Geç dönemde AVM'in en önemli komplikasyonu konjestif kalp yetmezliğidir. Hemanjiomlar
iyi damarlanmış yapılardır ancak yüksek bir
vasküler rezistansa sahiptirler, bu yüzden kalp
büyümesi ile kalp yetmezliği seyrek görülür
[6]. Anjiografide malformasyonda yüksek kan
akımı gösterilmesine rağmen olgumuzda konjestif kalp yetmezliği gelişmemiştir. Kalp yetmezliğinin görülmemesinin nedeni olgumuzda
venöz drenaj sisteminin geniş ve düşük basınçlı
bir birbiriyle bağlantılı reservuar oluşturması
ve şant akımı için bir tampon bölge yaratmasıdır. Tedavi endikasyonları kalp yetmezliğinin ve kanamanın önlenmesi, ağrı, sinir paralizisi, doku ülserasyonu ve estetik olmayan görünüm oluşmasıdır.
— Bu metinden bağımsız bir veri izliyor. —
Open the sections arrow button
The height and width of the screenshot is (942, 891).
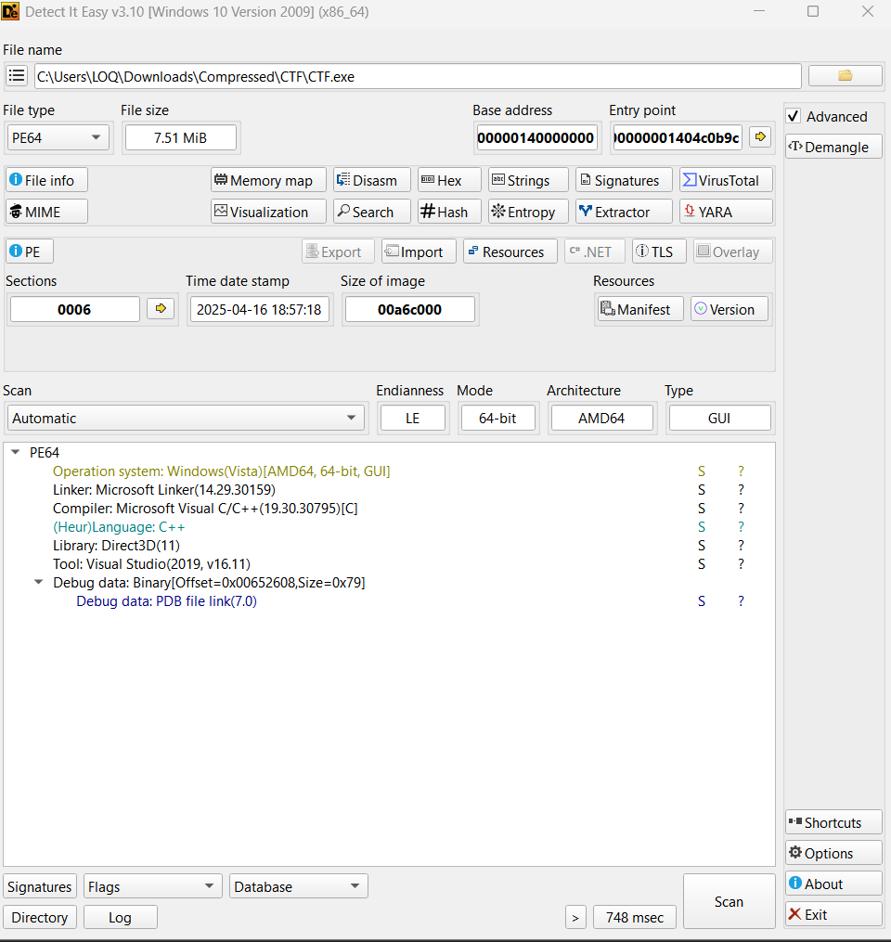click(x=161, y=309)
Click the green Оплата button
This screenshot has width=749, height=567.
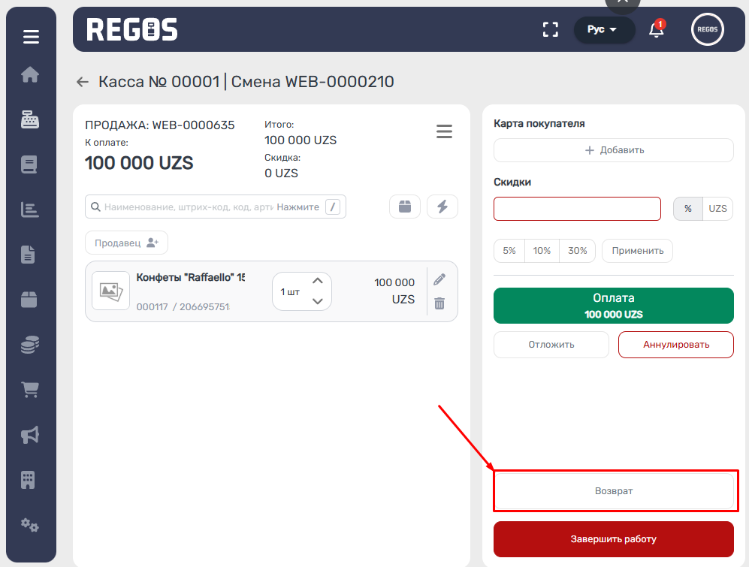click(x=613, y=306)
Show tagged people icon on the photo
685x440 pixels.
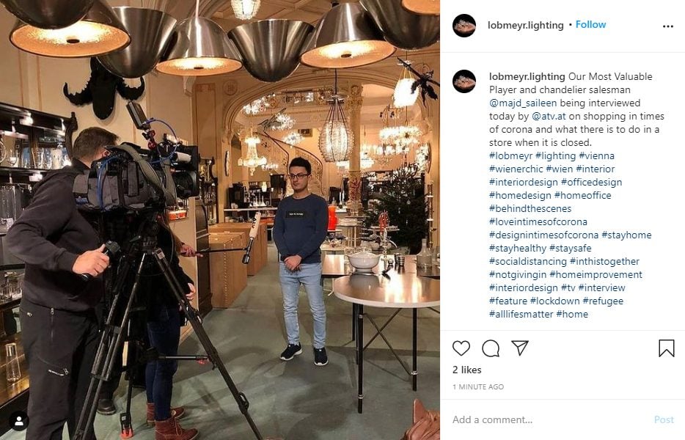(19, 421)
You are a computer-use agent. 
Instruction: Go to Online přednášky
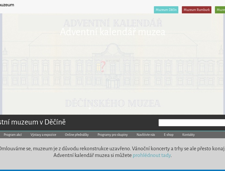click(77, 135)
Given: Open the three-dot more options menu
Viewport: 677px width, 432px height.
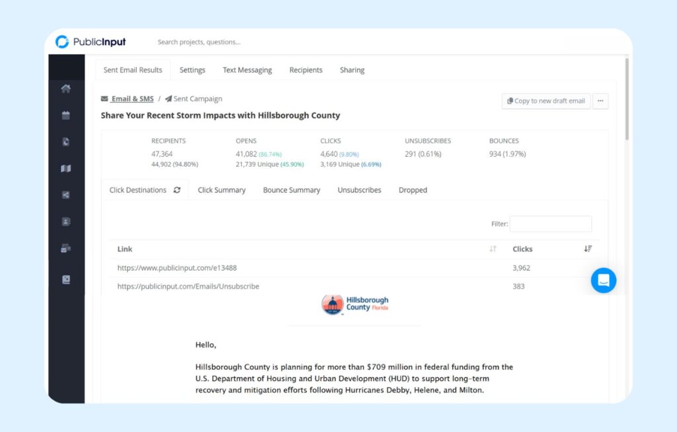Looking at the screenshot, I should click(x=600, y=101).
AVM'in kesin tedavisi komplet cerrahi rezeksiyondur. Ancak cerrahinin sonuçlan değişkendir. Bazı tümörler cerrahi olarak ulaşılamaz
ve rezeke edilemez durumdadır ve parsiyel eksizyonun sonuçları tatmin edici değildir. Preoperatif embolizasyon hem operatif kan kaybının
azaltılmasında hem de ilerleyen günlerde
tümör rekürrensinin önlenmesinde yararlı olabilir [7]. Bu nedenle konjenital AVM'in tedavisinde tercih edilen yöntem mümkünse önce
embolizasyon ardından komplet cerrahi rezeksiyondur [8]. Öncelikle ekstremitelerdeki tip II
arteriovenöz fistüllerin tedavisinde radikal cerrahi mümkün değildir ve ancak şant hacminin
azaltılması amacıyla palyatif bir cerrahi uygulanabilir. Bu olgularda seçilecek prosedür ana damarların iskeletize edilmesi ve ana arter ve venlerin dallarının seri olarak ligasyonudur [5].
İnoperable veya irrezektable AVM'in tedavisinde diğer etkili bir yöntemde transkateter embolizasyondur [8]. Bu yolla çoğu zaman semptomatik rahatlama sağlanmaktadır. Embolizasyonun amacı tümörü doldurmak ve olabildiğince fazla arteriovenöz bağlantıların obliterasyonudur. Optimal olarak bütün görülebilir
arteryel besleyici damarlar oblitere edilmelidir.
Küçük arteryel besleyici damarlar bile açık
bırakıldığı taktirde büyüyebilir ve AVM'e
akımı arttırabilirler. Bu nedenle embolizasyon
öncesi AVM'e olan bütün arteryel kan akımı
kaynaklarını gösterebilmek amacıyla iyi bir anjiografik inceleme yapılmalıdır. Son olarak cerrahi sonrası veya ilk embolizasyon tedavisi sonrası gelişen yeni arteryel besleyicilere tekrar
embolizasyon tedavisi uygulanmalıdır [8]. Eğer
residual damarlara kan akımı azalırsa tümörün
büyümesi durdurulabilir. Olgumuzda embolizasyon uygulanmadı. Varolan büyük arteriovenöz bağlantılara bağlı olarak bu tedavinin pulmoner emboli riski mevcuttu. Hastamızdaki ilk
tedavi basamağı ana besleyici arter ve drenaj
venlerinin ligasyonu, ikinci basamağı ise kan
kaybına yol açmaksızın tümörün komplet rezeksiyonu oldu.
Sonuç olarak, bu olgu olağan dışı lokalizasyonda ve olağan dışı bağlantıları olan sistemik bir
AVM'nin karakteristik görünüm ve tedavisine örnek teşkil etmektedir.